If you are a Diebenkorn fan (as I am,) you will be dazzled by the new catalog for a show currently on view at the Harwood Museum of Art in Taos, New Mexico (though September 9, 2007.) The show features work from Diebenkorn’s two and a half year residence in Albuquerque in the early 1950s, and many of these images are being seen for the first time. They are lush.

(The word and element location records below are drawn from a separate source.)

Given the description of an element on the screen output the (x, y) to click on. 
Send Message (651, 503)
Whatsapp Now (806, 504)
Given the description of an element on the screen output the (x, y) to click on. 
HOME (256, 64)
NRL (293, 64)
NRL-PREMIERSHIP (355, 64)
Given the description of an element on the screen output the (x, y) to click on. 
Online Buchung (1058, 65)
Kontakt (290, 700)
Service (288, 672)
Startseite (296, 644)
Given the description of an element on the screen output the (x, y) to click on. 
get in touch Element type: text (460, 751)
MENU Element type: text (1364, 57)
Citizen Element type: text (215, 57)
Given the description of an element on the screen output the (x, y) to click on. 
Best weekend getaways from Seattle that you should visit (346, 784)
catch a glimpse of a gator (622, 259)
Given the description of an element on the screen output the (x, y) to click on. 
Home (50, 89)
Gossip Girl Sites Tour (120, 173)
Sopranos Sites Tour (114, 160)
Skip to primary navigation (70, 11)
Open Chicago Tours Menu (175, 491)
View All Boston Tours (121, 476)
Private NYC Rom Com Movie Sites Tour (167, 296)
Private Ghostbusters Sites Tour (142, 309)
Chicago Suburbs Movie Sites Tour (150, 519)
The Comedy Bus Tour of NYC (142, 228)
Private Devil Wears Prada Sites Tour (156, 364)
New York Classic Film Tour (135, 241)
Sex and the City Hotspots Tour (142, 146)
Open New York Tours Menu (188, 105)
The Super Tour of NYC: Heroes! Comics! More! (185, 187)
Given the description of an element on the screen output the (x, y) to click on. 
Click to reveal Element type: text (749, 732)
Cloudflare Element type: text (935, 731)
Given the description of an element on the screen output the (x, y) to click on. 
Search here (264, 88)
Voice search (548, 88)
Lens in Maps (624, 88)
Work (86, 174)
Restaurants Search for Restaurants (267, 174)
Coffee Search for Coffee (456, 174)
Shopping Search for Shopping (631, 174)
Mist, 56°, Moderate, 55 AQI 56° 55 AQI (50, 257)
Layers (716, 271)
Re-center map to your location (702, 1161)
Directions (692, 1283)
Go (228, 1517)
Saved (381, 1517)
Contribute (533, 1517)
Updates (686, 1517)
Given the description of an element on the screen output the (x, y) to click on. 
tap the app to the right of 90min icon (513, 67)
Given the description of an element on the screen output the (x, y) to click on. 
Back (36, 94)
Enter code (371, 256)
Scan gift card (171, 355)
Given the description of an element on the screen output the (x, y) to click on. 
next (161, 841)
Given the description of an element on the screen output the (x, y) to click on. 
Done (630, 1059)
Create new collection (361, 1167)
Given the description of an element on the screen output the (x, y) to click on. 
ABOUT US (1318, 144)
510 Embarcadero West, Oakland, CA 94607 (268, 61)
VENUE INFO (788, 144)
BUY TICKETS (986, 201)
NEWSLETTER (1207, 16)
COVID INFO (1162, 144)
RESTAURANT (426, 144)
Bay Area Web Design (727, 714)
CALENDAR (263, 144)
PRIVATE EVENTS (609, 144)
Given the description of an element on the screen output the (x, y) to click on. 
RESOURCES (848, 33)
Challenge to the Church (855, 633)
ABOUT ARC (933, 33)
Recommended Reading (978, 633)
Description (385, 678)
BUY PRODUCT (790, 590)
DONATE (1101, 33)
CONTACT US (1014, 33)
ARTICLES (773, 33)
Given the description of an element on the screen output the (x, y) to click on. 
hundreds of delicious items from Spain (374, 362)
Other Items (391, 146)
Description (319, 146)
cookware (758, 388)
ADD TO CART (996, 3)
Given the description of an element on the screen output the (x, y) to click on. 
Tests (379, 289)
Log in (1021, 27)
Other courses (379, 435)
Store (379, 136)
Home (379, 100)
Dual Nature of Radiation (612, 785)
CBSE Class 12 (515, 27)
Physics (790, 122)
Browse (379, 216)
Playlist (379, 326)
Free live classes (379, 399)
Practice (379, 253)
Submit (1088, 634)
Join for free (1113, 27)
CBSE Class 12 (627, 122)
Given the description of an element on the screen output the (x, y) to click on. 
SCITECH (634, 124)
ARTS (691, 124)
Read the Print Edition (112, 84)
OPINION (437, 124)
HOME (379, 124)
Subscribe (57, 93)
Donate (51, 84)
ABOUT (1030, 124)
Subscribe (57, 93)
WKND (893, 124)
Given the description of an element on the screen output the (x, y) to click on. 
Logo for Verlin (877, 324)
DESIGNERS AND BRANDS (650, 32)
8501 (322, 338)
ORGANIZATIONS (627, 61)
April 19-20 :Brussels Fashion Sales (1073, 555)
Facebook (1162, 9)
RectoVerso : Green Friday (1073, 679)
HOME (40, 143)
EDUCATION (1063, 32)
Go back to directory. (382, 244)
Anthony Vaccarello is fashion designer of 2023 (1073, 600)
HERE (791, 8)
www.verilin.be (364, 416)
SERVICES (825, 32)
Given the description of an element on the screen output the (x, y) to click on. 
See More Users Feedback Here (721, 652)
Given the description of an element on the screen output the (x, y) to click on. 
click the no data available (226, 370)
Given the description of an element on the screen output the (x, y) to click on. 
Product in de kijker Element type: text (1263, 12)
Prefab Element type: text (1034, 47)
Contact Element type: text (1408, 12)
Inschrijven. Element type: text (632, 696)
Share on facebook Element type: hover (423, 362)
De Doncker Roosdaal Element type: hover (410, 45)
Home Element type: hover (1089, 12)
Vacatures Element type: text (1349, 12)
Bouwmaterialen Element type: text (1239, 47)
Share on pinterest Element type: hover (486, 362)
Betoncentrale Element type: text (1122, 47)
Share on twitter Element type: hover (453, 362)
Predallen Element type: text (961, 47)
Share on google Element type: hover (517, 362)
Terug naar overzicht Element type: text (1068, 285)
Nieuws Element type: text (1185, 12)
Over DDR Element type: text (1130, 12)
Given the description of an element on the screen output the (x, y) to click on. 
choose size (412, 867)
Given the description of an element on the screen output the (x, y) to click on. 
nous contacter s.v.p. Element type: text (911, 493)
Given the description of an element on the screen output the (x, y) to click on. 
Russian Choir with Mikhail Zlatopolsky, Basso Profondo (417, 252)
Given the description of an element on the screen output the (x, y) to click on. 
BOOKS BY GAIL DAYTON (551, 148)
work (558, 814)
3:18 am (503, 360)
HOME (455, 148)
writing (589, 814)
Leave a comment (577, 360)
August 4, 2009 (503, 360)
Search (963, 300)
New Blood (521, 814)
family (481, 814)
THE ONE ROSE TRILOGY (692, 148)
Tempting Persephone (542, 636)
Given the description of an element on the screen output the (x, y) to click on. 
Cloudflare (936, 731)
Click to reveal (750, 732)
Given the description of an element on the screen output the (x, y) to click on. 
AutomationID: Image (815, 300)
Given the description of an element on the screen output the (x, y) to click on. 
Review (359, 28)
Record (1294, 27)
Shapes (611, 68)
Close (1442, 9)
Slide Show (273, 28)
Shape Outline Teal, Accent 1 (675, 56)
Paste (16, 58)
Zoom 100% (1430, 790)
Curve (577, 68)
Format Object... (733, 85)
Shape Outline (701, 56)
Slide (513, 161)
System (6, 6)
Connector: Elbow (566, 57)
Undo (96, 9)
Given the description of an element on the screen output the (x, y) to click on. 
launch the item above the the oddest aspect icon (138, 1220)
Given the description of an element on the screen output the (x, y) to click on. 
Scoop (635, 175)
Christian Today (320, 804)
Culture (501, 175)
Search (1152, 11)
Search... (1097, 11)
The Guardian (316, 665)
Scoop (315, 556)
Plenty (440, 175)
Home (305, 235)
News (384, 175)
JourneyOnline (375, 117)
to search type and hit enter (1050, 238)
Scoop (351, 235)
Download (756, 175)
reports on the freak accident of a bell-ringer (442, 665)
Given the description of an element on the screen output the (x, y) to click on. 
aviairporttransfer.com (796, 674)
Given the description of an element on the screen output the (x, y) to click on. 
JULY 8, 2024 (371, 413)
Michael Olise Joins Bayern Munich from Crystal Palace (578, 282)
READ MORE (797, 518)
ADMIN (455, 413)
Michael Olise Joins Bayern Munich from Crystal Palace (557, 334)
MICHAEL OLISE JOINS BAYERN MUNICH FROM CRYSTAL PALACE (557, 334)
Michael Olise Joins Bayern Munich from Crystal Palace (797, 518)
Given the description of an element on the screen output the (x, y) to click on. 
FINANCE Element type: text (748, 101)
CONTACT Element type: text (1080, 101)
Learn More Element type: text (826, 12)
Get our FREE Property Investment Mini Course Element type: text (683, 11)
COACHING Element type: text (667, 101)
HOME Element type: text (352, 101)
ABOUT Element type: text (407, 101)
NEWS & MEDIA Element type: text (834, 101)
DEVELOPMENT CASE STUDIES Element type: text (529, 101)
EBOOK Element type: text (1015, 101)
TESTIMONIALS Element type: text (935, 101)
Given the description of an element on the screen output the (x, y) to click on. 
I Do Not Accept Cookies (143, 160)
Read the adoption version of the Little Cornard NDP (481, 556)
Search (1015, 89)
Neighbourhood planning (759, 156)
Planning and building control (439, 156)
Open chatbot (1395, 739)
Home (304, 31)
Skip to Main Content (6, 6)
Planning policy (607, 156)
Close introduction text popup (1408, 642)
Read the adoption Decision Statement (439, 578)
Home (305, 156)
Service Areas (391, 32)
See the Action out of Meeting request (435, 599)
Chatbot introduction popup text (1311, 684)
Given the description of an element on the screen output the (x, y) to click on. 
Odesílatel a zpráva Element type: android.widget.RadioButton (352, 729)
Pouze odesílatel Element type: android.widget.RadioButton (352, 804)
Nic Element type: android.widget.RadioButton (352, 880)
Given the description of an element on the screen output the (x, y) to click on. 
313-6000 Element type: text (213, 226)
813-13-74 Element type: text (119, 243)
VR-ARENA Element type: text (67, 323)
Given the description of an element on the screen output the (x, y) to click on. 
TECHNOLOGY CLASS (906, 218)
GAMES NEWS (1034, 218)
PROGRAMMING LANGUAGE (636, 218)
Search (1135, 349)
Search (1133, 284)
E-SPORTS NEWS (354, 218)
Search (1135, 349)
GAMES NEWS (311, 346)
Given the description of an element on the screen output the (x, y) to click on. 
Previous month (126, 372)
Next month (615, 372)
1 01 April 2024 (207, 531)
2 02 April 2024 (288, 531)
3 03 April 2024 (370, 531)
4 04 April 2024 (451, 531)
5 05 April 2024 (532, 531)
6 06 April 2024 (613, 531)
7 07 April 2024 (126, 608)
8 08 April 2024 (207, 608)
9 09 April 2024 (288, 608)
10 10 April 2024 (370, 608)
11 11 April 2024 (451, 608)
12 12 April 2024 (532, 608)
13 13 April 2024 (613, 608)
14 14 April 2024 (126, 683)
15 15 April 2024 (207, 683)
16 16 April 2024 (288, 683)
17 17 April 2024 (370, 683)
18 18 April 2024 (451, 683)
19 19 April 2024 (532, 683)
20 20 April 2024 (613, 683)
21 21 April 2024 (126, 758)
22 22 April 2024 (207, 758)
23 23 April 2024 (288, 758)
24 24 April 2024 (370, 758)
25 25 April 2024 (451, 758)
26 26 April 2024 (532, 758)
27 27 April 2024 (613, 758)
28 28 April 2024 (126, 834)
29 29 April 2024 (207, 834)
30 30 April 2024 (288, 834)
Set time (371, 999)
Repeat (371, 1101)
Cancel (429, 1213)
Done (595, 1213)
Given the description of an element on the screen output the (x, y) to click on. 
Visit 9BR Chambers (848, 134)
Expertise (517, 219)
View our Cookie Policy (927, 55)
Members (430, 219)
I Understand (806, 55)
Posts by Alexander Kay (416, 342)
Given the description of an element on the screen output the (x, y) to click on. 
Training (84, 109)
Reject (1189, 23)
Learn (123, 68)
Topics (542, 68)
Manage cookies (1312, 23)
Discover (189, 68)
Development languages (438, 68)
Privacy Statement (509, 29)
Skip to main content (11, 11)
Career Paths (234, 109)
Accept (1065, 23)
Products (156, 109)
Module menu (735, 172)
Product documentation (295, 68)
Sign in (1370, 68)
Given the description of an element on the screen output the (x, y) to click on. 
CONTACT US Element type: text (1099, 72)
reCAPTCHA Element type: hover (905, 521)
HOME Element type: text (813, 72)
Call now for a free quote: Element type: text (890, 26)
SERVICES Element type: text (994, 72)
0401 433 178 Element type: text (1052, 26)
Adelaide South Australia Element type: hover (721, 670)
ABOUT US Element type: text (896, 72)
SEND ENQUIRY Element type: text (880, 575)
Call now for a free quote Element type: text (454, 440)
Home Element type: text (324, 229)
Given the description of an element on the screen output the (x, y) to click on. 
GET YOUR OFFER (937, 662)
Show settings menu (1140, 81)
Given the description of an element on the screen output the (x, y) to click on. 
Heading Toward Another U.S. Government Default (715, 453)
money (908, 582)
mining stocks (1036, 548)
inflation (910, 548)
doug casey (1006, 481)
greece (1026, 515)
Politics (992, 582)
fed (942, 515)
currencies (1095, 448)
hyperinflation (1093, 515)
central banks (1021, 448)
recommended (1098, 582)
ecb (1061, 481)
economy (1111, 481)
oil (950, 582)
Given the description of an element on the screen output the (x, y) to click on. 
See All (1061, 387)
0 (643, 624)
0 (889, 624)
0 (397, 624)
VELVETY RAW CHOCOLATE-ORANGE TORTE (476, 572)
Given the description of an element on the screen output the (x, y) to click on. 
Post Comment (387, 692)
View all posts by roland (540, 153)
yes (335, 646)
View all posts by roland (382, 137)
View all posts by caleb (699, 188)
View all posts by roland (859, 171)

Gerald Nordland is a well known expert on Diebenkorn, and he has written one of the three essays in the catalog. I found this passage particularly provocative in light of the ongoing discussion of Diebenkorn’s relationship to landscape (something I have written about earlier on this blog):

The Albuquerque paintings generally evidence a brighter-than-before palette of sandy and flesh colors; looping and energetic line; and rhythmic boldness to deposits of color-form which developed out of improvisations, revisions, and transitions. They have a toughness and a tenderness that reflect the Northern New Mexico landscape. Diebenkorn’s roughness of execution conforms to his distaste for finish, apparent in the segmentation of forms at the canvas edge, and his wish to reflect facture and materials. The directness became a positive element of his style. The natural phenomena that filtered into these creations are remote.

This body of work has been referred to incorrectly as Diebenkorn’s “abstract landscape” manner, for it implies that these works are somehow translated into abstractions from nature. Diebenkorn did say, “Temperamentally, perhaps I had always been a landscape painter, but I was fighting the landscape feeling; in Albuquerque I relaxed and began to think of natural forms in relation to my own feelings.”

Note: Many thanks to my lifelong friend Kevin Simmers for finding the catalog and bringing it to my attention. We have been paired in a passionate devotion to Diebenkorn’s work since we saw a show of his Ocean Park series while we were in college. All these years later and that passion has not cooled in either of us.